[SELECTED EXTRACT Boundary: Start]
While generally reliable, sometimes solar panels develop performance problems. All of our systems are backed by more than 10 years of ownership experience, and we stand behind every installation. We’re committed to ensuring solar PV systems perform at their best.
VCT Group continues to expand our monitoring and solar diagnostics tools to help us get systems performing at their absolute best. In addition to our active monitoring program, we use a suite of solar diagnostic tools to help us identify underperforming elements in solar arrays.
Remote monitoring can help to diagnose issues, but sometimes further diagnostics and testing is required in the field.
Here’s a few of the diagnostic tools we use to enhance solar PV performance:
I-V Curve Tracing is a fast, reliable, and comprehensive way to efficiently identify and diagnose performance issues in PV systems.
For each string in a photovoltaic array, an I-V Curve Tracer measures current and power as a function of voltage. Comparing voltage measurements of a range of electrical loads connected to a string are compared to expected results. By analyzing the shape of the curve, this can identify problem-causing elements in the string, such as which module, connector, or length of wire could be causing performance issues.
When a system seems to be underperforming, I-V Curve Tracing is an efficient method of troubleshooting and narrowing down potential issues.
The cells within typical solar panels have an efficiency of approximately 20%. Simplified, this means that 20% of the light energy that hits the cell is converted to electricity, while the other 80% remains as heat. When a cell in a solar PV panel is malfunctioning or failing to properly convert sun energy to electricity, it gets hotter than other cells in a panel. Infrared analysis is able to detect these temperature variations, and point to where problems may exist within the panel. The same analysis can be done to cables and other electrical elements within the system, identifying heat build up and indicating where there may be performance problems.
When the conditions are right, infrared analysis can be performed on a system while it is in operation, without unplugging any components or shutting the system down.
The cells inside solar panels are brittle, and can fracture or be broken from impacts or from mishandling. These fractures can be difficult to identify without special equipment. Electroluminescent testing works by running the solar panel in reverse; when applying current to a solar panel, normal functioning cells will emit very small amounts of light outside the visible spectrum. Where circuits and cells are broken, no light is emitted, as can be seen in the cracks in the accompanying image. Electroluminescent testing is an alternative to infrared analysis, but provides much more detail as to what problems may exist within a panel, and doesn’t require the panel to be in operation under ideal conditions.
[SELECTED EXTRACT Boundary: End]
[LISTED RECORDS Boundary: Start]
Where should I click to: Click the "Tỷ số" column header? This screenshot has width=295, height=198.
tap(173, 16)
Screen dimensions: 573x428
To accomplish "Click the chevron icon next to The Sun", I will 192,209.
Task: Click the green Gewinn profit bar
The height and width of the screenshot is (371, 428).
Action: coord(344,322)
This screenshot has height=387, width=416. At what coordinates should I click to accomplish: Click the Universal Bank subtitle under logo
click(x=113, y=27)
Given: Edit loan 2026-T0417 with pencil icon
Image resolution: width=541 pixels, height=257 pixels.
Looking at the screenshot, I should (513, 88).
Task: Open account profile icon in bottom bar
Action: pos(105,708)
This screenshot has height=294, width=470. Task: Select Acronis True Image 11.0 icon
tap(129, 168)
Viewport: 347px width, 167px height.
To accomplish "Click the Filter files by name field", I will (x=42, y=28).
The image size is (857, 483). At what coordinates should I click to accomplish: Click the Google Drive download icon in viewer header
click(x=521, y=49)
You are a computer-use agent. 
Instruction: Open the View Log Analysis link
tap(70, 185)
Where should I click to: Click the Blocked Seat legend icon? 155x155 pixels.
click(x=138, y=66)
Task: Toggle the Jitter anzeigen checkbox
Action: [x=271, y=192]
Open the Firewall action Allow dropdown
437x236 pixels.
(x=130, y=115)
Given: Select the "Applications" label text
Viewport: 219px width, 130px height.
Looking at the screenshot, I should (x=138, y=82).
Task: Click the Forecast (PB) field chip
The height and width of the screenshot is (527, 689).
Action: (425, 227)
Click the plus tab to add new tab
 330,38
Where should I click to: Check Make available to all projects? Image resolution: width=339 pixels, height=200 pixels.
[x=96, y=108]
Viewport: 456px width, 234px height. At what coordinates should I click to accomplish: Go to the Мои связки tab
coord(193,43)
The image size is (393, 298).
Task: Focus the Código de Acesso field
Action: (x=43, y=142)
[LISTED RECORDS Boundary: End]
COMPLETE THE FOLLOWING:
1 – According to the solar diagnostics text, what is the approximate efficiency of the cells in typical solar panels?
2 – Using the solar diagnostics text, explain why infrared analysis can show where a problem exists within a panel.

EXERCISE RESULTS:
1 – They have an efficiency of approximately 20%.

2 – A cell that is malfunctioning or failing to properly convert sun energy to electricity gets hotter than the other cells in the panel. Infrared analysis detects these temperature variations and so points to where problems may exist.